Eight OR genes with high expression in the transcriptome were selected from the identified OR genes, and their tissue expression profiles were measured by qRT–PCR. From the results, we found that among the 8 OR genes, 6 genes, MtroOR1 (F = 99.447, df = 5,18, P < 0.0001), MtroOR7 (F = 671.81, df = 5,18, P < 0.0001), MtroOR13 (F = 598.52, df = 5,18, P < 0.0001), MtroOR19 (F = 89.793, df = 5,18, P < 0.0001), MtroOR27 (F = 294.41, df = 5,18, P < 0.0001), and MtroOR29 (F = 832.83, df = 5,18, P < 0.0001), were highly expressed in the antennae. Among them, the expression of the MtroOR13 gene in antennae and head was very similar, and there was no significant difference. The relative expression of the other two OR genes, MtroOR10 (F = 586.3, df = 5,18, P < 0.0001) and MtroOR16 (F = 132.8, df = 5,18, P < 0.0001), in the head was significantly higher than that in the antennae (Fig. 3B).
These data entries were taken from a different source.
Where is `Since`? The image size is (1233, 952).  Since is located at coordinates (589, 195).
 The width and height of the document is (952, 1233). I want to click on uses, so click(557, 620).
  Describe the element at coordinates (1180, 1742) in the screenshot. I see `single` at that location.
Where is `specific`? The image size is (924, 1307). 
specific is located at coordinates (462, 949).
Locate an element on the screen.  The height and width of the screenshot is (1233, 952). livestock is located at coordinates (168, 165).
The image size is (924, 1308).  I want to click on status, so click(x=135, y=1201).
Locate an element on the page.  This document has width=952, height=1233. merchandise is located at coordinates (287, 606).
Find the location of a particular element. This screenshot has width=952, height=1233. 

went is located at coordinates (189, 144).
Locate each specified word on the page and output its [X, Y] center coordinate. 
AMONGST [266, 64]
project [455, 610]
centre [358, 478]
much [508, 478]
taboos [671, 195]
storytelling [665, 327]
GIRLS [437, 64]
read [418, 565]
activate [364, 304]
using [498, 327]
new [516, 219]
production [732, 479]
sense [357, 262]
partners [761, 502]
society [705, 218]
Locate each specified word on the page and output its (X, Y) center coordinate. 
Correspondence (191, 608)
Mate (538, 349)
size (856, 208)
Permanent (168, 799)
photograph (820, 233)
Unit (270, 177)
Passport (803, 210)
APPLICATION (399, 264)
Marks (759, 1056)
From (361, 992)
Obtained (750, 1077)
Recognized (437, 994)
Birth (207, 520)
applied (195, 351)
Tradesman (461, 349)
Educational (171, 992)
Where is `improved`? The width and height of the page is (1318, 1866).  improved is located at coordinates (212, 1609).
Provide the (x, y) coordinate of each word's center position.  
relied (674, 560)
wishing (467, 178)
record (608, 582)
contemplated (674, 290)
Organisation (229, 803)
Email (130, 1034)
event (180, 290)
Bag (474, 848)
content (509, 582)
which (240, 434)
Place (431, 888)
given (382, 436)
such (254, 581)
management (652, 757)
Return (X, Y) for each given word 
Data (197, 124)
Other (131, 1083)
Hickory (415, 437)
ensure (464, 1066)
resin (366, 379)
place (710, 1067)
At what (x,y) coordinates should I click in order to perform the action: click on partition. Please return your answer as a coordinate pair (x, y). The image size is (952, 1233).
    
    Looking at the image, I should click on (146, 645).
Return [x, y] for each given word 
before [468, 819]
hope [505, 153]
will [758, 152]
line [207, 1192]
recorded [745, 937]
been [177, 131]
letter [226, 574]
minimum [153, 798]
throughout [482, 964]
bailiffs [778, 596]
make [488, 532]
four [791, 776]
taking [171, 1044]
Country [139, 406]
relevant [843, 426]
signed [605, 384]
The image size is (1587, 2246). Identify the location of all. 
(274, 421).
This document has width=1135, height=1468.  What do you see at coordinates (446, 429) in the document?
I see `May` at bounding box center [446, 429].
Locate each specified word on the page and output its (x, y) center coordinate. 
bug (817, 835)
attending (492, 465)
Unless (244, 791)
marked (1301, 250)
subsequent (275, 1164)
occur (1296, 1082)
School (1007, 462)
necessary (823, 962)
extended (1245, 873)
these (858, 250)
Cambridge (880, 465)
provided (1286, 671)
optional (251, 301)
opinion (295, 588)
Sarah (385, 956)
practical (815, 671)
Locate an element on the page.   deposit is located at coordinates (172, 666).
Identification and Tissue Expression Profiles of Putative Odorant Binding Protein (OBP) Genes from M. troglodyta

OBPs have a conserved cysteine pattern of C1-X25–30-C2-X3-C3-X36–42-C4-X8–14-C5-X8-C6 (Xu et al. 2009). After detailed analysis of the assembled transcriptome and sequences alignment, 32 candidate OBPs were finally identified. However, during sequences alignment, we found that most candidate OBP sequences are less similar to known Lepidopteran OBPs, which may be due to the low sequences conservation among OBPs in different families. Among 32 candidate OBPs sequences, 31 candidate OBPs contained a complete ORF. In addition, 4 sequences were found to coincide with the other 28 sequences by amino acid sequence alignment. Therefore, only 28 sequences with differences were selected to construct the phylogenetic tree. According to the phylogenetic tree, these OBPs were clustered with different subfamilies, of which MtroOBP6 and MtroOBP14 aggregated with the identified GOBP. MtroOBP28 and MtroOBP29 were classed into a subgroup in the phylogenetic tree with previously characterized PBP. In addition, MtroOBP9, MtroOBP10, and MtroOBP21 were distributed in the Minus-C subfamily, and MtroOBP31 and MtroOBP24 were distributed in the Plus-C subfamily (Fig. 4A, Supp Table S2 [online only]).

Fig. 4.

Phylogenetic analysis of OBPs and the tissue-specific expression of OBPs in M. troglodyta. (A) The phylogenetic tree was generated using MEGA X on the basis of ClustalW alignments. Branch numbers represent bootstrap values (1,000 replicates). Bombyx mori, Bmor; Athetis dissimilis, Adis; Spodoptera litura, Slit; Spodoptera exigua, Sexi; Agrotis ipsilon, Aips; Helicoverpa armigera, Harm. (B) The tissue-specific expression of OBPs in M. troglodyte. A: antenna; H: head; C: cuticle; M: midgut; F: forewing; Hi: hindwing.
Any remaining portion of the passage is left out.